[Stored data entries]
= = = = =

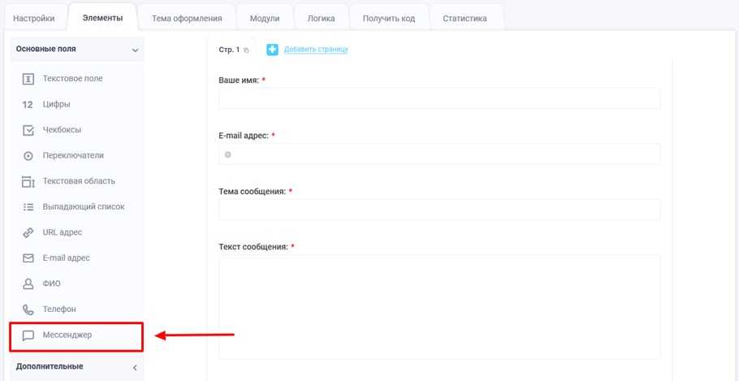The height and width of the screenshot is (381, 739).
Task: Click the Добавить страницу link
Action: [x=316, y=50]
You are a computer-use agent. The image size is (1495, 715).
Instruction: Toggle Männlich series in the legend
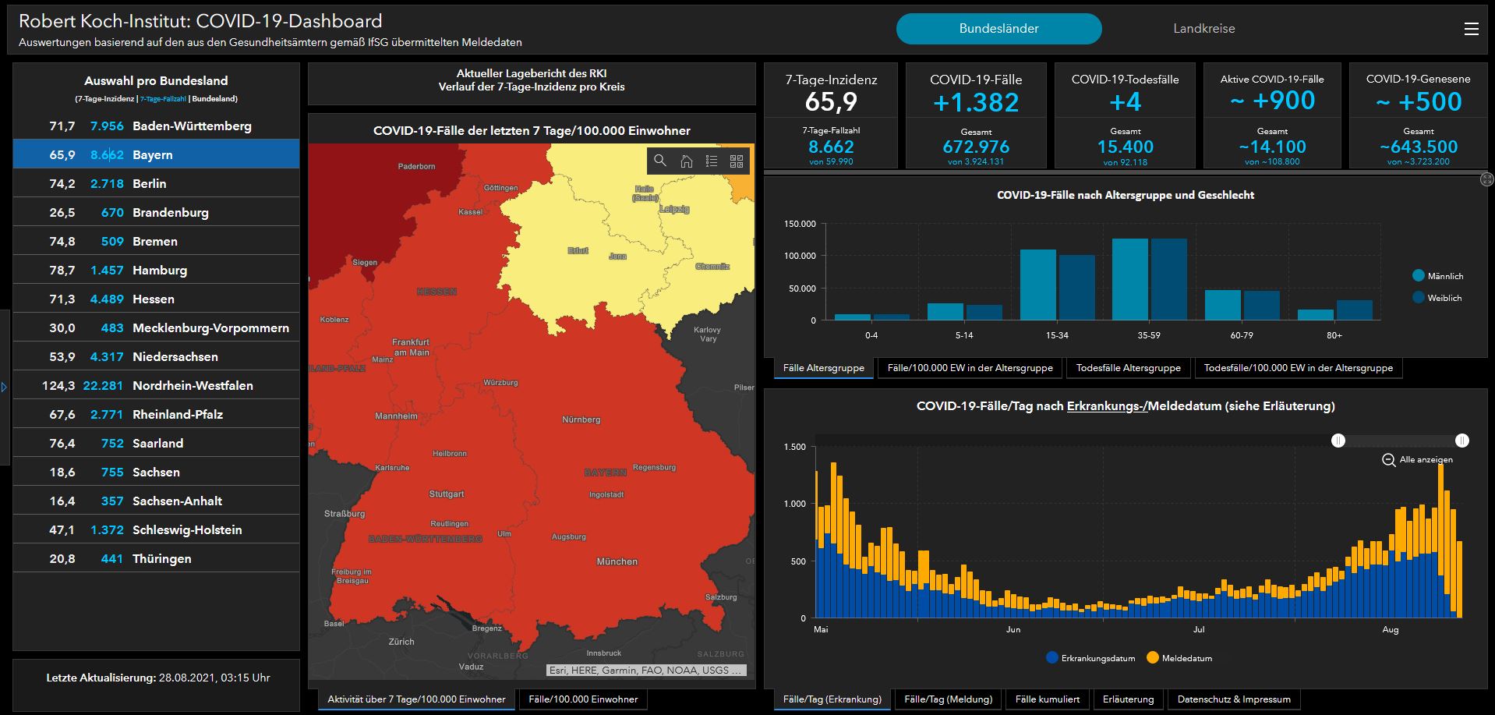(x=1419, y=276)
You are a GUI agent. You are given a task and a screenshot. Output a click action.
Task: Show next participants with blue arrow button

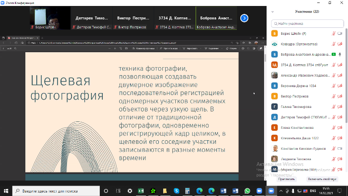coord(244,18)
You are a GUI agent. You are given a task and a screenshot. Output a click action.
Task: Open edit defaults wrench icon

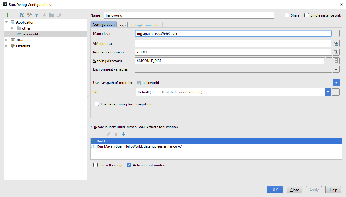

= = = = =

(Task details): Nothing but the lines from the line containing "Instruction: Toggle Männlich" through the last line of the records above is to be extracted, exactly and with no pictures.

(Task output):
Instruction: Toggle Männlich series in the legend
(x=1419, y=276)
You are a GUI agent. You are given a task and a screenshot. Output a click action.
Task: Show next participants with blue arrow button

coord(244,18)
You are a GUI agent. You are given a task and a screenshot. Output a click action.
Task: Open edit defaults wrench icon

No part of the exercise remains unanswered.